San Francisco
The golden age for philanthropy—and the United States—may be over.
That was the sobering message delivered late last week at the annual conference for the Council for Advancement and Support of Education. Speakers at the fund-raising conference, including Robert B. Reich, a former U.S. secretary of labor, predicted that the economic recovery, when it happens, is likely to be weak, and that the number of megagifts to higher education will probably fall and the pace of such giving slow.
Major changes are necessary in how campaigns are conducted to meet the challenges of the future, the more than 400 fund raisers and alumni-affairs officers in attendance were told. Yet the message was still optimistic: Philanthropy is not going away, and fund-raising programs that can adapt to the changing environment and redeploy their resources accordingly will continue to raise significant amounts of money.
Megagifts are not going to disappear entirely. In fact, New York University announced a $100-million gift to its Langone Medical Center the day before the conference started. And fund raisers at the meeting said donors are feeling less skittish than they were in the fall and early part of this year.
Bruce R. McClintock, chair of the consulting group Marts & Lundy, and Darrow Zeidenstein, vice president for resource development at Rice University, told an audience that they expected the number of gifts at the $5-million-and-above mark to decrease from the high seen in recent years, when home prices and the stock market peaked. Many of the biggest fund-raising programs concentrated their resources at the top because pursuing the donors who could make megagifts had the biggest return on investment.
The bursting of the Wall Street and housing bubbles means there isn’t as much money as there was three years ago. And that means the gift pyramid—the structure that shows where most of a campaign’s donations come from—is likely to change.
According to Mr. McClintock, recent campaigns have depended on the top 1 percent of donors (those giving gifts of $1-million or more) for 70 percent of dollars raised. That top section now could shrink to represent 50 percent of money raised. At the same time, the middle of the pyramid (donors who give between $100,000 and $999,999) could expand. Instead of representing 4 percent of donors giving 25 percent of the money raised, that group could grow to 9 percent of donors who contribute 40 percent of a campaign total.
The bottom part of the pyramid, which represents 5 percent of dollars, contributed by 95 percent of donors, could shift to 10 percent of dollars given by 90 percent of donors.
“We know it’s going to get flatter, not steeper,” Mr. McClintock said of the gift pyramid.
Going For the Middle
Now, as the pyramid flattens, colleges will need to put more of their energies into the middle, Mr. McClintock said. They will need more gift officers in that area, and that will mean more time spent getting to know the prospects in that midrange.
That change will require a fundamental re-engineering of campaign strategy, Mr. Zeidenstein said. The broader approach will require more time and resources than a plan that just focuses on a smaller number of individuals who could make megagifts.

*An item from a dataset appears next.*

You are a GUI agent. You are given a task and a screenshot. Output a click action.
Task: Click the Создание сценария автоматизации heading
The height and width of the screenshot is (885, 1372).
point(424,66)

Bruce Matthews, a vice president of the consulting group Campbell & Company, said the gift-pyramid discussion was an “aha moment” at the conference, which kicked off with a speech by Mr. Reich outlining deep structural problems in the American economy.
“The golden age of philanthropy is definitely over,” Mr. Matthews said.
Mr. Matthews doesn’t believe many colleges are aware of this shift, and he expects to be talking to his clients about the need to refocus on more modest gifts.
Pushing re-engineered campaigns that require additional resources is tough at a time when advancement offices are trimming budgets to keep as many fund raisers as they can. Attendance at this year’s conference was reflective of the widespread cutbacks: It was down at least 15 percent (425 compared with some 500 last year).
Painful Choices
The setting of the conference here in California reinforced how higher education, especially the public sector, is being squeezed by shrinking state budgets. Lawmakers here have yet to pass a budget, and California colleges are bracing for steep cuts that may force them to cap enrollments or cut programs or people.
“It’s devastating,” said Dianne F. Harrison, president of California State University-Monterey Bay.
Turning away students when the university has the ability to serve more of them is a painful prospect for Ms. Harrison, who came to the CASE conference to get re-energized about seeking new revenue for her institution. “I know what it means to give a kid an opportunity,” she said.
But the tough times for higher education and the rest of the American economy won’t end anytime soon, said Mr. Reich, who teaches at University of California at Berkeley. He predicted the economic recovery will be weak because years of stagnant wages have left the middle class without the discretionary income to fuel a strong demand for goods and services. Also, more of the country’s wealth is concentrated among fewer people, he said.
The only long-term solution, Mr. Reich said, is to give more people access to education and training. Although education is the answer, government is making cuts in that area.
“I cannot imagine a more difficult but more important job right now,” Mr. Reich said of the task of raising private funds for colleges and needy students. “Your mission is more important than ever.”